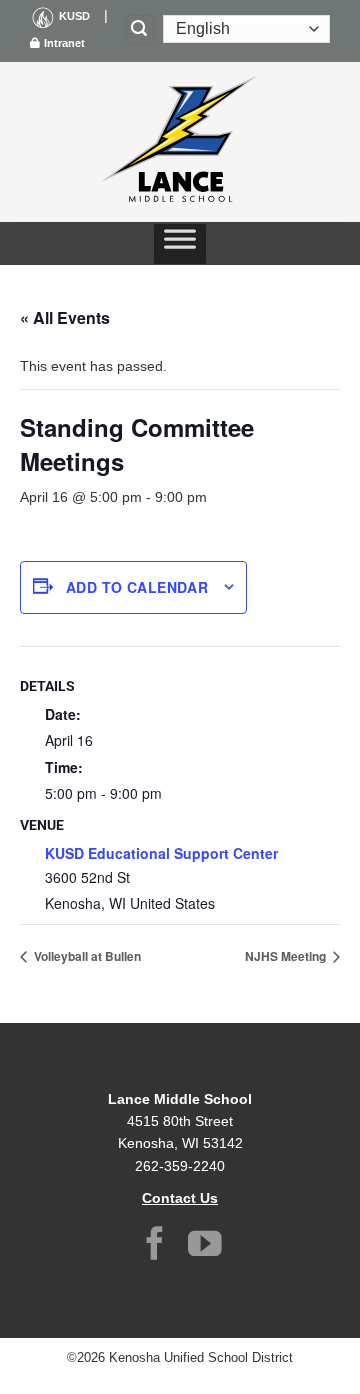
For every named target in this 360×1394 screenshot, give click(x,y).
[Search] (140, 29)
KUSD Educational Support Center (161, 853)
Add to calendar (137, 587)
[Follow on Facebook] (155, 1246)
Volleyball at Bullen (86, 956)
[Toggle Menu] (180, 244)
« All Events (65, 317)
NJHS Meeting (287, 956)
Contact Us (180, 1198)
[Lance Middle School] (180, 142)
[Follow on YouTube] (205, 1246)
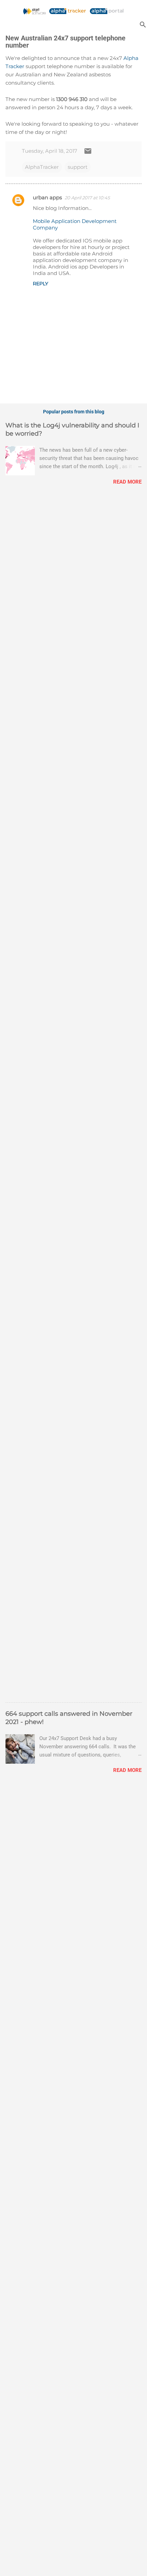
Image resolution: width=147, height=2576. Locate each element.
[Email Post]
■ ■ ■ ■
EXERCISE INSTRUCTIONS: Scan the listing for the string "Follow" and copy every line that carries it.

ANSWER SECTION:
[Follow on Facebook] (155, 1246)
[Follow on YouTube] (205, 1246)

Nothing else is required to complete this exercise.